◆ Exercise objective ◆
Transcribe the listing below in full, keeping every line exactly as it is.

== Information supplied

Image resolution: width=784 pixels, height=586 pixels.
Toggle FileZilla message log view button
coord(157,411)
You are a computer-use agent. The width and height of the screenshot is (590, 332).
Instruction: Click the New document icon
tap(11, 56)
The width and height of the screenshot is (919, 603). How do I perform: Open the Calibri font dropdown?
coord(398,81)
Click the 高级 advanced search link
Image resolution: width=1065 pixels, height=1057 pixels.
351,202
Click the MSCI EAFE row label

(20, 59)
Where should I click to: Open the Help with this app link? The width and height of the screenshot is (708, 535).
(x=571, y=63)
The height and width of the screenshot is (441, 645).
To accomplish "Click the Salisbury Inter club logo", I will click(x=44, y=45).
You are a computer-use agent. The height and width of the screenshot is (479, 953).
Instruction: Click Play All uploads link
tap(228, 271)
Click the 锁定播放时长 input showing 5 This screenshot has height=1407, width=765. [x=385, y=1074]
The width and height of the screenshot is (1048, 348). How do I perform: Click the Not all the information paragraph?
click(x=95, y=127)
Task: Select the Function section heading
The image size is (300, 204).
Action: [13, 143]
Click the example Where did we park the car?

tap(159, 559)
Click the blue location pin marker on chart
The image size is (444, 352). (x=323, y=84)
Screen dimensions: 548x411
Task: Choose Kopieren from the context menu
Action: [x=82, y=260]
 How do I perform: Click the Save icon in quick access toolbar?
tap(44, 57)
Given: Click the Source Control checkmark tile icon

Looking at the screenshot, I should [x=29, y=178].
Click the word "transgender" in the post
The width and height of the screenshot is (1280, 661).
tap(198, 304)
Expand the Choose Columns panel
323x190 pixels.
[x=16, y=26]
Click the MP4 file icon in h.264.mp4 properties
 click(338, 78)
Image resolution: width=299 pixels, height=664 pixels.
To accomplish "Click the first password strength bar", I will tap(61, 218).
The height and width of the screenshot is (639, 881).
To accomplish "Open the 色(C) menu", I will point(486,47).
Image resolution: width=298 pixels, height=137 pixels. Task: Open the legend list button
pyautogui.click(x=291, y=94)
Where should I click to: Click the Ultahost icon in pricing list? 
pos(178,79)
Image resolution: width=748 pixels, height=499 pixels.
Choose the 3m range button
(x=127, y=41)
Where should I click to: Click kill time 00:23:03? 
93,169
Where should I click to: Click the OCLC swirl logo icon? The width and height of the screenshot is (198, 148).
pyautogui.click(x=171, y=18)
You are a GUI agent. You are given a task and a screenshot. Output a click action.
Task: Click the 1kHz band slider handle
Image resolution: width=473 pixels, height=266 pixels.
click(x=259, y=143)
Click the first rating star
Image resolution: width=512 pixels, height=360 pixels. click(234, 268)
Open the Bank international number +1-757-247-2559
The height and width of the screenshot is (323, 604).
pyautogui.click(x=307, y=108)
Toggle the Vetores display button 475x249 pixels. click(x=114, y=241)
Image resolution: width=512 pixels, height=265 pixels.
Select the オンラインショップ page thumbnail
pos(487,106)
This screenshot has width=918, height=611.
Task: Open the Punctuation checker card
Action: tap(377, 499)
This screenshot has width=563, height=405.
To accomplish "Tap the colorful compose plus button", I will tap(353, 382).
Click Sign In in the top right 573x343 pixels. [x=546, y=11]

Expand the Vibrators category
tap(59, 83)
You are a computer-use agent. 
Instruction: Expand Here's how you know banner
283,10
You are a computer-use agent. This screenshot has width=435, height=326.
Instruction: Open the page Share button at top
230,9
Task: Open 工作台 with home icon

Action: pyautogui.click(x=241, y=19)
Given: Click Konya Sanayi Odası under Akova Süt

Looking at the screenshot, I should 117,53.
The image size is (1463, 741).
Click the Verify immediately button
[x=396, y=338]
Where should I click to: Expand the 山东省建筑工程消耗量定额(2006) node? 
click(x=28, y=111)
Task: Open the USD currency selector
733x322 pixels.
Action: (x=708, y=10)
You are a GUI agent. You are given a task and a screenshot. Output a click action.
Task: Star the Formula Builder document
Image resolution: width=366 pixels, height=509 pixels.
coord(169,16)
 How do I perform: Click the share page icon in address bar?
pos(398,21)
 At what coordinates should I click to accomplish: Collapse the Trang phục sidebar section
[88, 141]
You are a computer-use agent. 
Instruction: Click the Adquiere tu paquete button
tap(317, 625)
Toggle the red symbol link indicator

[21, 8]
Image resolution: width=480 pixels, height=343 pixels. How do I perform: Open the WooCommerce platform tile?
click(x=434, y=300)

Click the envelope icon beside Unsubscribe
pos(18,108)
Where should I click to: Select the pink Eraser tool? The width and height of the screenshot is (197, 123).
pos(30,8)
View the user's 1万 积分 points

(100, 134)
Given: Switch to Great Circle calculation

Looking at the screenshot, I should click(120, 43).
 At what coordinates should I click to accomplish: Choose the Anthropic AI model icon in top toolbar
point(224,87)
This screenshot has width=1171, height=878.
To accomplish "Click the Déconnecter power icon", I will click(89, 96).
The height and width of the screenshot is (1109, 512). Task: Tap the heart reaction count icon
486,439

====

◆ Final answer ◆
Image resolution: width=784 pixels, height=586 pixels.
Toggle FileZilla message log view button
coord(157,411)
You are a computer-use agent. The width and height of the screenshot is (590, 332).
Instruction: Click the New document icon
tap(11, 56)
The width and height of the screenshot is (919, 603). How do I perform: Open the Calibri font dropdown?
coord(398,81)
Click the 高级 advanced search link
Image resolution: width=1065 pixels, height=1057 pixels.
351,202
Click the MSCI EAFE row label

(20, 59)
Where should I click to: Open the Help with this app link? The width and height of the screenshot is (708, 535).
(x=571, y=63)
The height and width of the screenshot is (441, 645).
To accomplish "Click the Salisbury Inter club logo", I will click(x=44, y=45).
You are a computer-use agent. The height and width of the screenshot is (479, 953).
Instruction: Click Play All uploads link
tap(228, 271)
Click the 锁定播放时长 input showing 5 This screenshot has height=1407, width=765. [x=385, y=1074]
The width and height of the screenshot is (1048, 348). How do I perform: Click the Not all the information paragraph?
click(x=95, y=127)
Task: Select the Function section heading
The image size is (300, 204).
Action: [13, 143]
Click the example Where did we park the car?

tap(159, 559)
Click the blue location pin marker on chart
The image size is (444, 352). (x=323, y=84)
Screen dimensions: 548x411
Task: Choose Kopieren from the context menu
Action: [x=82, y=260]
 How do I perform: Click the Save icon in quick access toolbar?
tap(44, 57)
Given: Click the Source Control checkmark tile icon

Looking at the screenshot, I should [x=29, y=178].
Click the word "transgender" in the post
The width and height of the screenshot is (1280, 661).
tap(198, 304)
Expand the Choose Columns panel
323x190 pixels.
[x=16, y=26]
Click the MP4 file icon in h.264.mp4 properties
 click(338, 78)
Image resolution: width=299 pixels, height=664 pixels.
To accomplish "Click the first password strength bar", I will tap(61, 218).
The height and width of the screenshot is (639, 881).
To accomplish "Open the 色(C) menu", I will point(486,47).
Image resolution: width=298 pixels, height=137 pixels. Task: Open the legend list button
pyautogui.click(x=291, y=94)
Where should I click to: Click the Ultahost icon in pricing list? 
pos(178,79)
Image resolution: width=748 pixels, height=499 pixels.
Choose the 3m range button
(x=127, y=41)
Where should I click to: Click kill time 00:23:03? 
93,169
Where should I click to: Click the OCLC swirl logo icon? The width and height of the screenshot is (198, 148).
pyautogui.click(x=171, y=18)
You are a GUI agent. You are given a task and a screenshot. Output a click action.
Task: Click the 1kHz band slider handle
Image resolution: width=473 pixels, height=266 pixels.
click(x=259, y=143)
Click the first rating star
Image resolution: width=512 pixels, height=360 pixels. click(234, 268)
Open the Bank international number +1-757-247-2559
The height and width of the screenshot is (323, 604).
pyautogui.click(x=307, y=108)
Toggle the Vetores display button 475x249 pixels. click(x=114, y=241)
Image resolution: width=512 pixels, height=265 pixels.
Select the オンラインショップ page thumbnail
pos(487,106)
This screenshot has width=918, height=611.
Task: Open the Punctuation checker card
Action: tap(377, 499)
This screenshot has width=563, height=405.
To accomplish "Tap the colorful compose plus button", I will tap(353, 382).
Click Sign In in the top right 573x343 pixels. [x=546, y=11]

Expand the Vibrators category
tap(59, 83)
You are a computer-use agent. 
Instruction: Expand Here's how you know banner
283,10
You are a computer-use agent. This screenshot has width=435, height=326.
Instruction: Open the page Share button at top
230,9
Task: Open 工作台 with home icon

Action: pyautogui.click(x=241, y=19)
Given: Click Konya Sanayi Odası under Akova Süt

Looking at the screenshot, I should 117,53.
The image size is (1463, 741).
Click the Verify immediately button
[x=396, y=338]
Where should I click to: Expand the 山东省建筑工程消耗量定额(2006) node? 
click(x=28, y=111)
Task: Open the USD currency selector
733x322 pixels.
Action: (x=708, y=10)
You are a GUI agent. You are given a task and a screenshot. Output a click action.
Task: Star the Formula Builder document
Image resolution: width=366 pixels, height=509 pixels.
coord(169,16)
 How do I perform: Click the share page icon in address bar?
pos(398,21)
 At what coordinates should I click to accomplish: Collapse the Trang phục sidebar section
[88, 141]
You are a computer-use agent. 
Instruction: Click the Adquiere tu paquete button
tap(317, 625)
Toggle the red symbol link indicator

[21, 8]
Image resolution: width=480 pixels, height=343 pixels. How do I perform: Open the WooCommerce platform tile?
click(x=434, y=300)

Click the envelope icon beside Unsubscribe
pos(18,108)
Where should I click to: Select the pink Eraser tool? The width and height of the screenshot is (197, 123).
pos(30,8)
View the user's 1万 积分 points

(100, 134)
Given: Switch to Great Circle calculation

Looking at the screenshot, I should click(120, 43).
 At what coordinates should I click to accomplish: Choose the Anthropic AI model icon in top toolbar
point(224,87)
This screenshot has width=1171, height=878.
To accomplish "Click the Déconnecter power icon", I will click(89, 96).
The height and width of the screenshot is (1109, 512). Task: Tap the heart reaction count icon
486,439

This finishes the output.